* **ENTRIES SUPPLIED**:
↓↓↓
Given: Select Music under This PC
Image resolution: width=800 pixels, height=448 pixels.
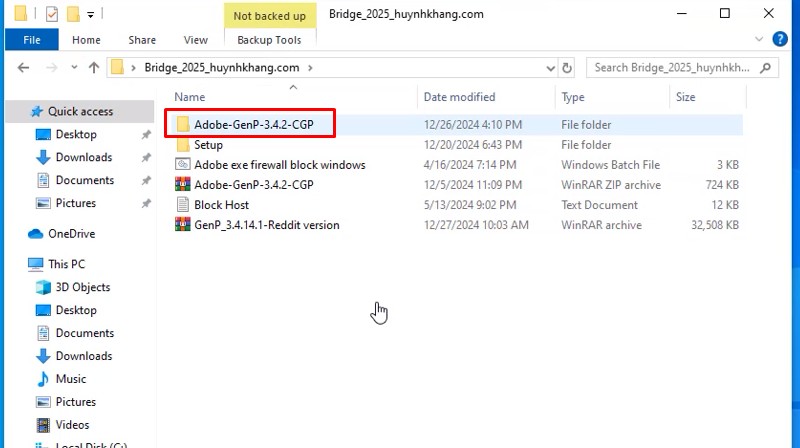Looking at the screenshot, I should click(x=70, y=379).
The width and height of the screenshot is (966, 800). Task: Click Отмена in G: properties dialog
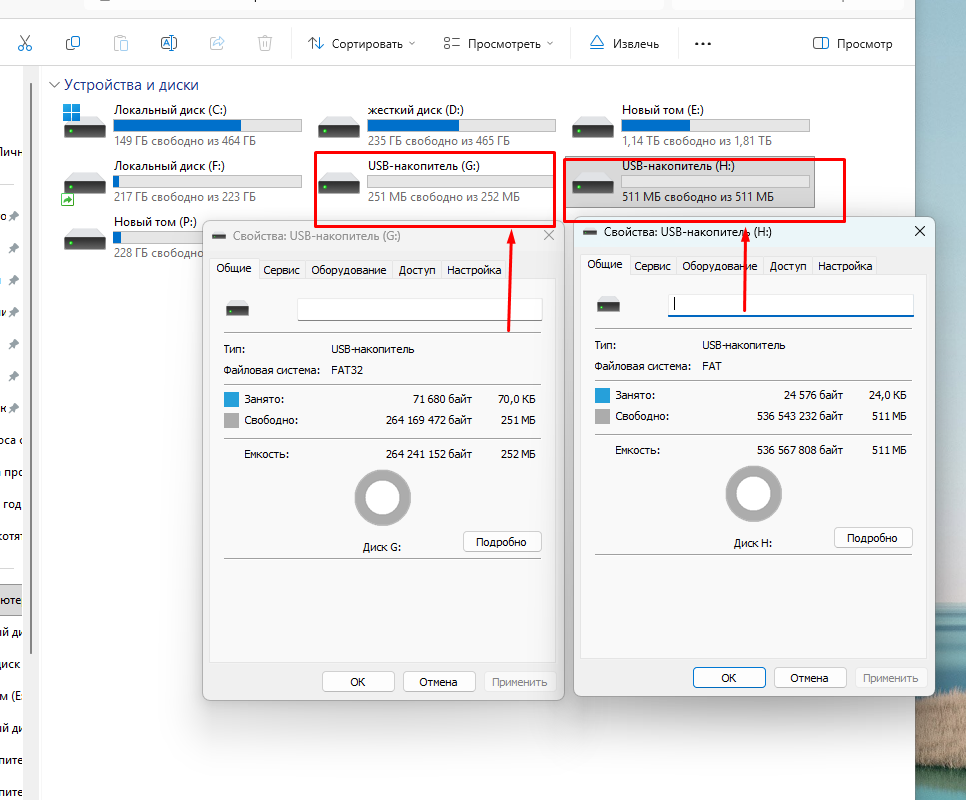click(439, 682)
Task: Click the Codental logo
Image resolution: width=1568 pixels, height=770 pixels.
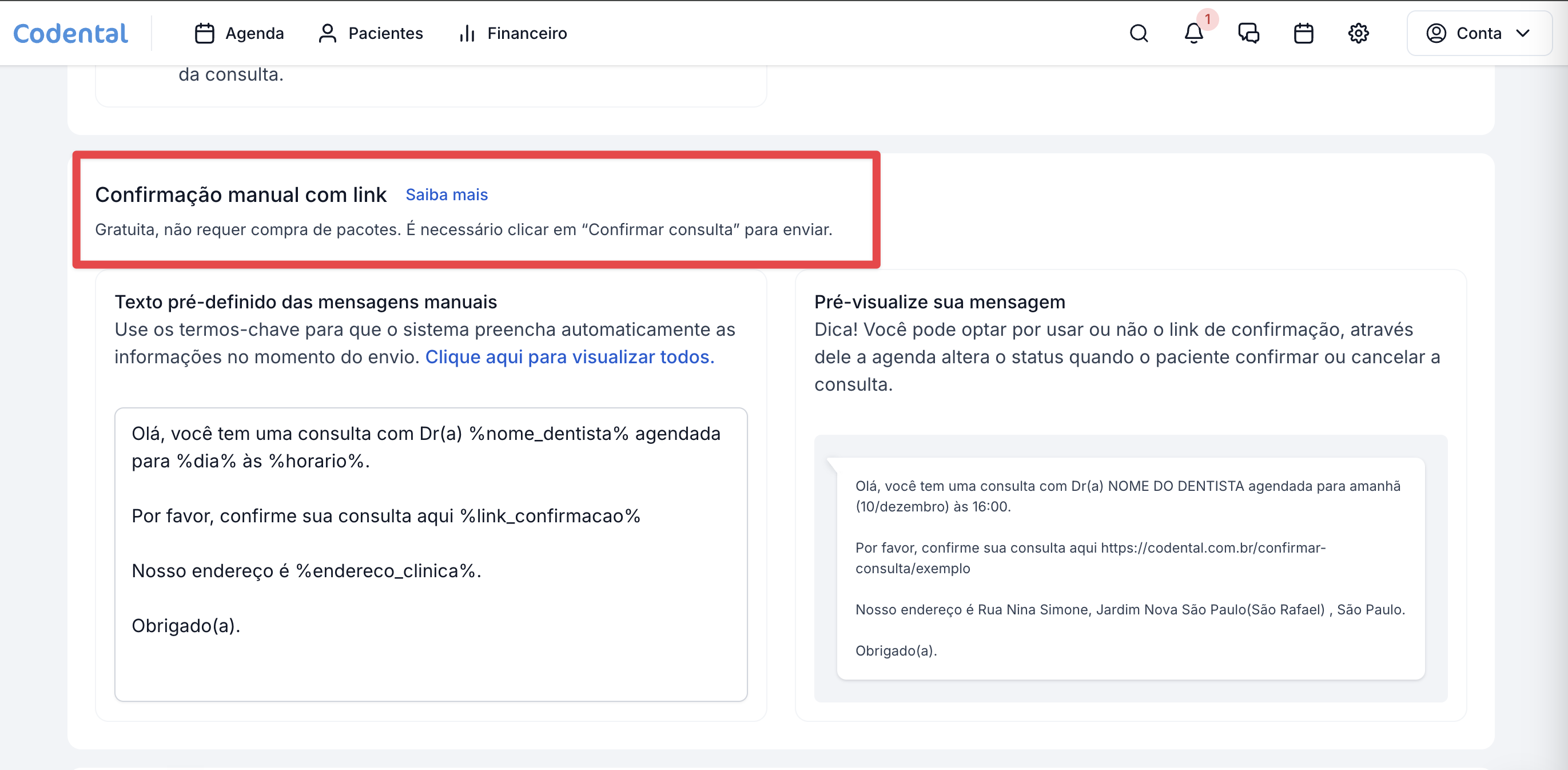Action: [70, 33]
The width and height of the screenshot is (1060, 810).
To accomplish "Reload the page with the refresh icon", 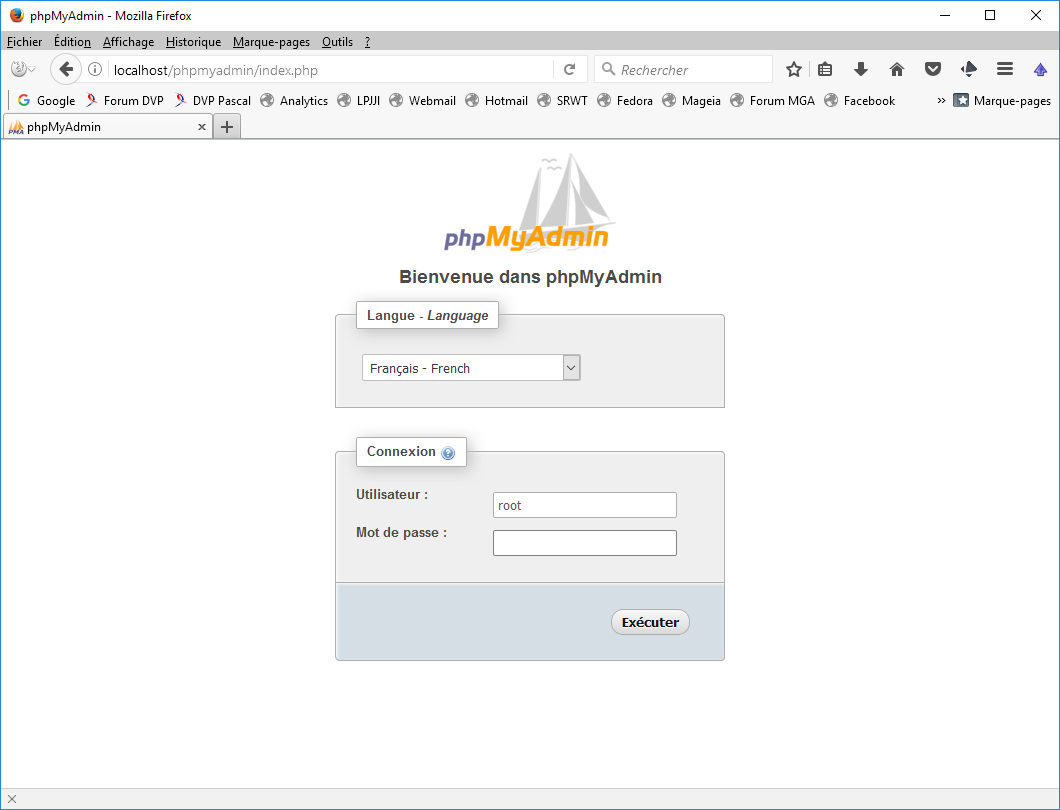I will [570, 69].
↑↑↑
↓↓↓
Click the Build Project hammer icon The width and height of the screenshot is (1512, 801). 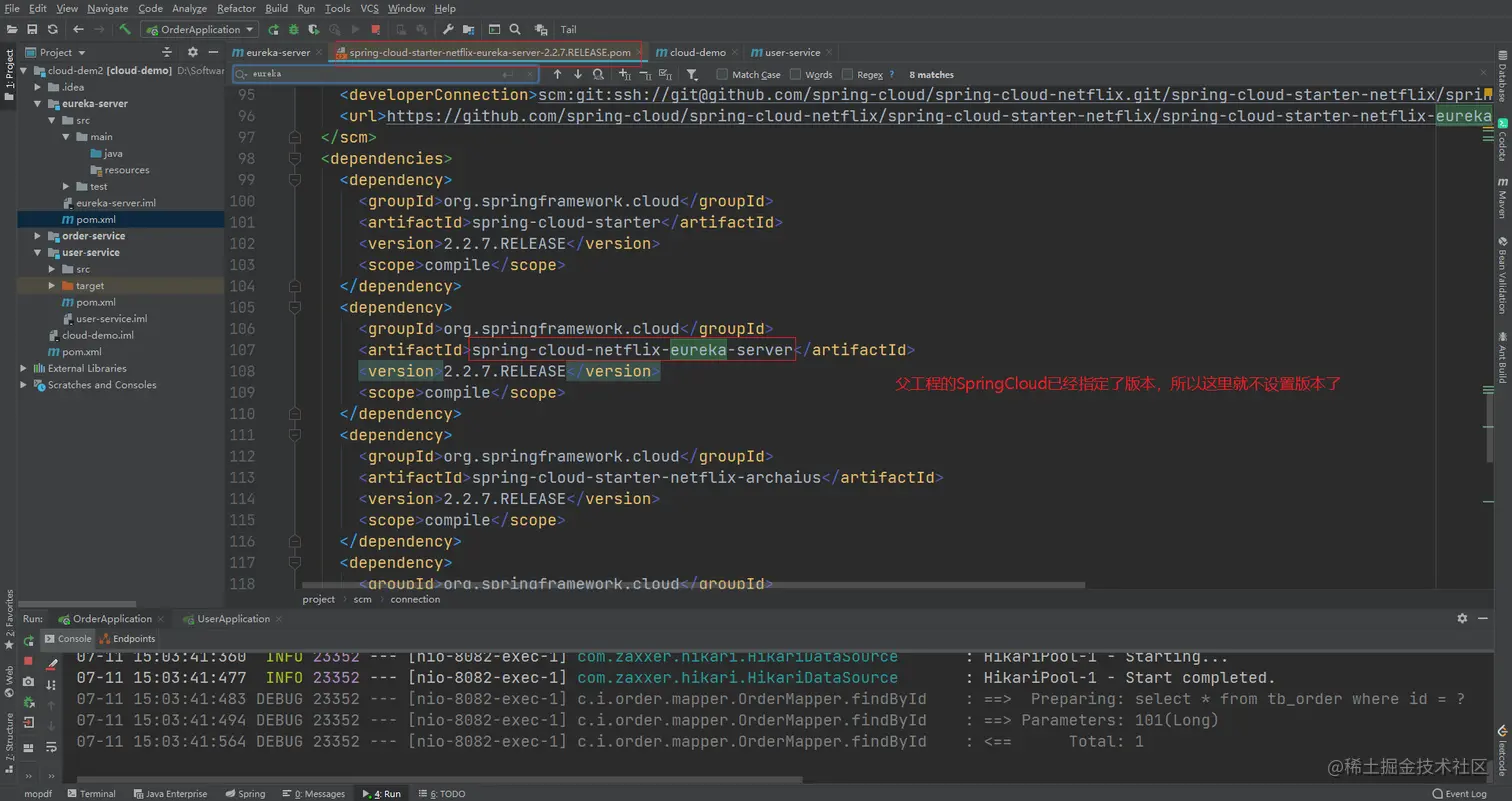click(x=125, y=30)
↑↑↑
* **WHAT TO DO**:
Locate each row above containing the string "Task", with case counting, and copy those rows out whole.

* **SOLUTION**:
The width and height of the screenshot is (966, 800). Task: Click Отмена in G: properties dialog
Task: Click the Codental logo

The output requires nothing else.